Franck Montanella
- Born: 26 March 1982 (age 43) Cannes, France
- Height: 1.91 m (6 ft 3 in)
- Weight: 125 kg (19 st 10 lb)

Rugby union career
- Position: Prop

Senior career
- Years: Team / Apps / (Points)
- 2001-2003: Narbonne
- 2003-2005: Strasbourg
- 2005-2007: Auch / 56 / (30)
- 2007-2009: Stade Français / 35 / (5)
- 2009-2011: Aix-en-Provence / 43 / (15)
- 2011-2012: Bourgoin / 24 / (20)
- 2012-2013: London Welsh / 19 / (10)
- 2013-2014: Newcastle Falcons / 9 / (0)
- 2014-: Biarritz Olympique

International career
- Years: Team / Apps / (Points)
- 2007: France / 1 / (0)

= Franck Montanella =

French rugby union player (born 1982)

Franck Montanella (born 26 March 1982) is a French rugby union footballer. He played for FC Auch in the 2006-07 Pro Rugby D2, which Auch won.
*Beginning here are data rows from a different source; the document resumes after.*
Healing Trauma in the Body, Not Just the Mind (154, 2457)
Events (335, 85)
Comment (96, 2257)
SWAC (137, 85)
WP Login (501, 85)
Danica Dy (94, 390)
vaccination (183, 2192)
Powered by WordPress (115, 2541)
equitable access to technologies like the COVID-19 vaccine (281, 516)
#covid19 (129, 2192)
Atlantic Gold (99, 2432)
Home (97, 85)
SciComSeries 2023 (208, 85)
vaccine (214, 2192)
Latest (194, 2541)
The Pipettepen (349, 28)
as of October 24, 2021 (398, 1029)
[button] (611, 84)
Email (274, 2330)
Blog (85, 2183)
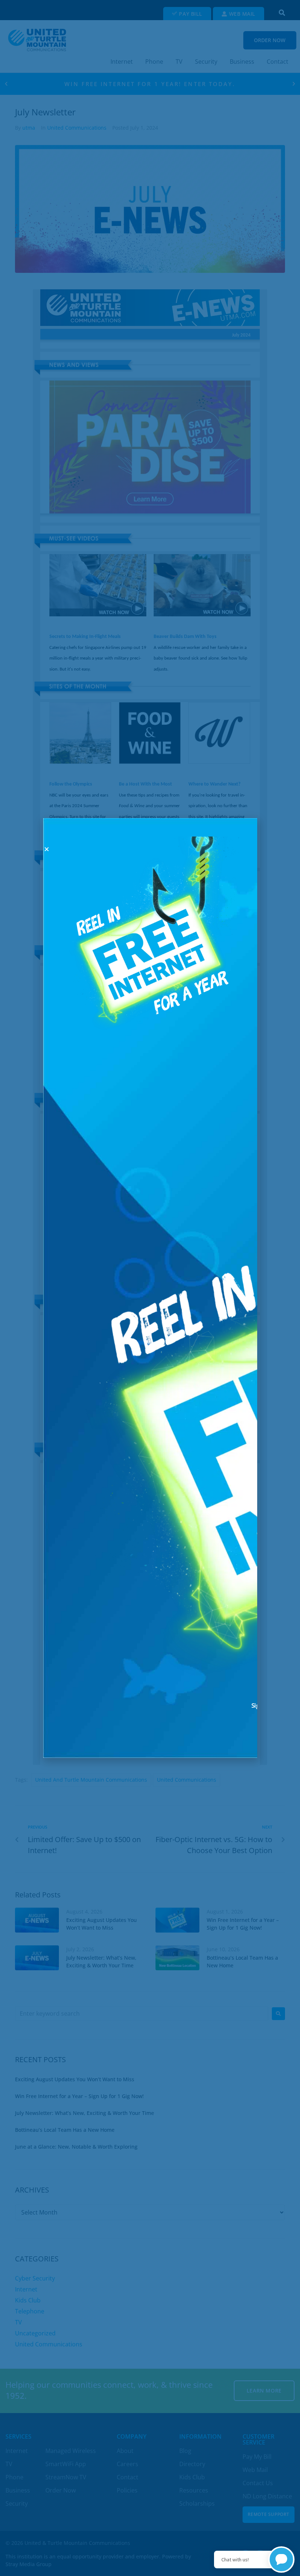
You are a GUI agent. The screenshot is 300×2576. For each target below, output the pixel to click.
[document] (150, 1288)
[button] (46, 849)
His usual position is as a prop. He was also included in France's mid-year Test squad for 2007 in the two-game series against the All Blacks in New Zealand. He then played for Aix-en-Provence until the 2012 season when he moved to the newly promoted London Welsh. After his release from London Welsh, Montanella signed for Newcastle Falcons on a two-year contract to stay in the Aviva Premiership.